Polling firms have an obligation to do good work, but measuring the “accuracy” of election polls is a more complicated notion than conversations about whether “the polls got it right” or whether “the polls can be trusted” allow. The complications are many: What’s the right way of measuring accuracy? How close to the final margin does a poll need to be to be considered accurate; is being within the poll’s margin of error close enough? What’s the lifespan of a polling estimate; how close to election day should a poll be conducted for it to count as a prediction?
At its most basic, reliable and accurate survey results come from a pollster’s ability to find a good list from which to draw a representative sample, their ability to encourage those sampled to participate, and their skill at asking fair questions that are understood in the same way by each participant. These technically challenging tasks are each within a pollster’s control.

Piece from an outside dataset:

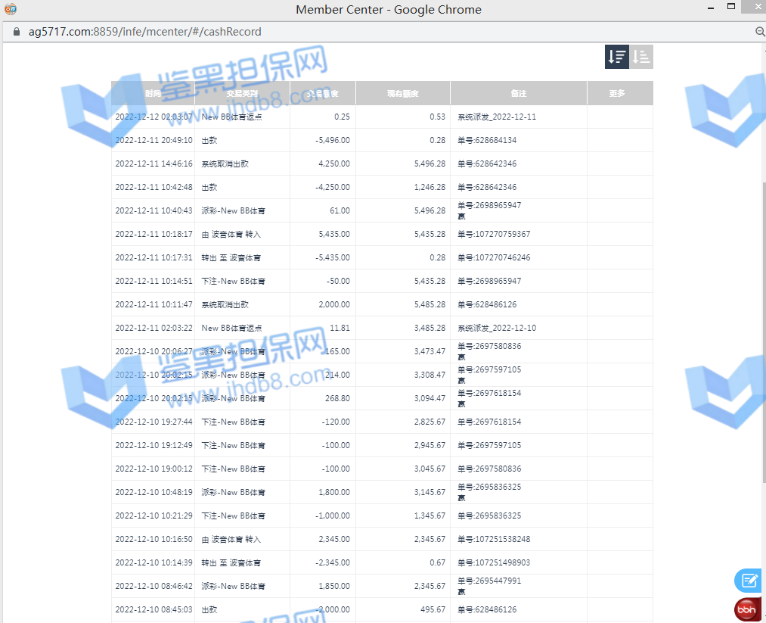The width and height of the screenshot is (766, 623).
Task: Switch to ascending sort order icon
Action: click(641, 57)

What is beyond a pollster’s control, and what many people overlook when talking about poll accuracy, is the role of shifting voter attitudes. A question that asks how someone intends to vote is measuring a current belief and not an actual behavior. How wise is the assumption of stable voter attitudes when the major-party candidates are bombarding voters with messages? In the 2020 election, the presidential candidates spent nearly $100 million on advertising in Pennsylvania between July and November; is it reasonable to expect that campaign spending, media coverage, and the public conversations these encourage produce unchanging, immobile attitudes about turnout and preference?
This assumption is further strained in a state like Pennsylvania that is hotly contested and evenly divided. In Pennsylvania, only a small share of voters need to change their minds about turning out to vote or about who they intend to support to make a poll that was accurate when conducted look inaccurate on election day. There is ample evidence that attitudes about voting and about vote preference change throughout the course of the campaign, even if those preferences become a bit more stable in the closing weeks of a race.